[Python-3000] rethinking pep 3115

Alex Martelli aleaxit at gmail.com
Mon Jun 11 18:51:06 CEST 2007


On Jun 11, 2007, at 4:10 PM, Nick Coghlan wrote:

Alex Martelli wrote:
(2)
the second-best solution i could think of is just passing the dict as a
keyword argument to the class, like so:

class Spam(metaclass = Bacon, dict = {}):
    ...

so you could explicitly state you need a special dict.
I like this one, with classdict being the keyword (dict is the name of
a builtin type and we shouldn't encourage the frequent but iffy
practice of 'overriding' builtin identifiers).

So instead of being able to write:

  class MyStruct(Struct):
     first = 1
     second = 2
     third = 3

everyone defining a Struct subclass has to write:

  class MyStruct(Struct, classdict=OrderedDict()):
     first = 1
     second = 2
     third = 3

Forgive my confusion, but exactly *how* is that meant to be an improvement?

Why can't the classdict get inherited just like the metaclass can?

I'm not sure, btw, if we want the classdict to be an _instance_ of a
mapping, exactly because of inheritance -- a type or factory seems
more natural to me.  Sure, the metaclass might deal with that if
necessary, but I don't see an advantage in making it have to do so.
Thus, I'd use classdict=dict instead of classdict={}, etc.

The use of a special ordered dictionary should be an internal
implementation detail of the Struct class, and PEP 3115 makes it
exactly that.
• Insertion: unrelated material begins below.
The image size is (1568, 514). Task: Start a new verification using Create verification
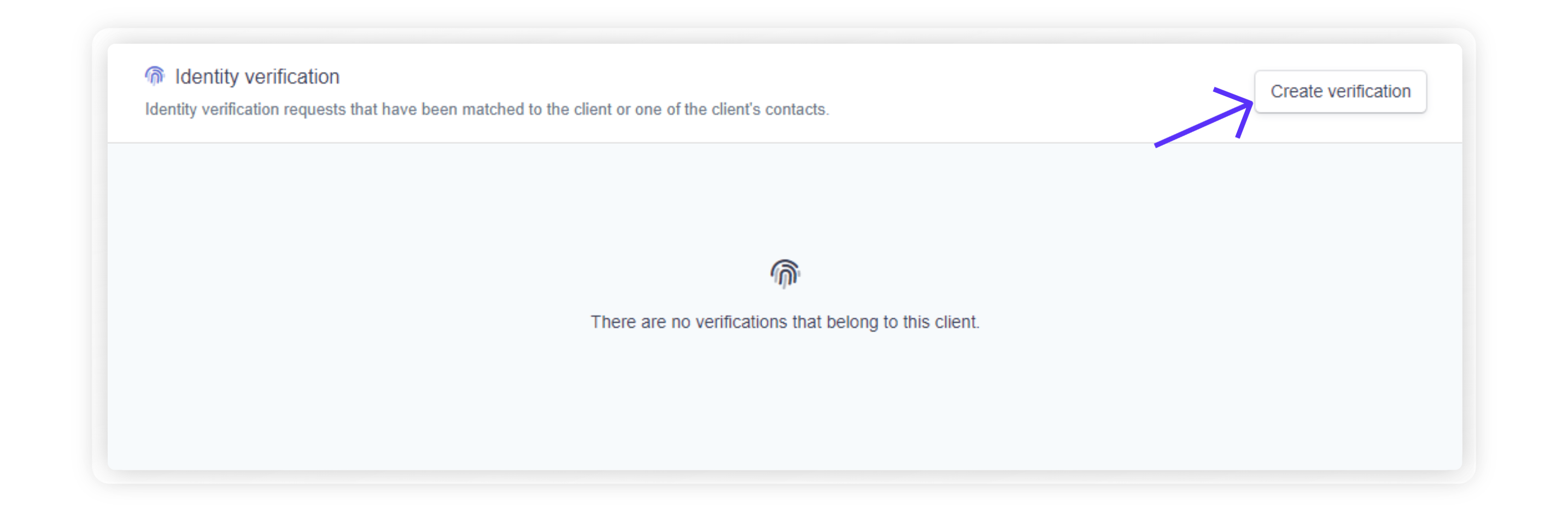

The PEP's approach means that simple cases, while
possibly being slightly harder to write, will 'just work' when it
comes time to use them, while more complicated cases involving
multiple metaclasses should still be possible.

I will also note that the PEP allows someone to write their own base
class which accepts the 'classdict' keyword argument if they so
choose.

The PEP seems to allow a whole lot of things.  I'm with Tomer in
wondering whether this lot may be too much.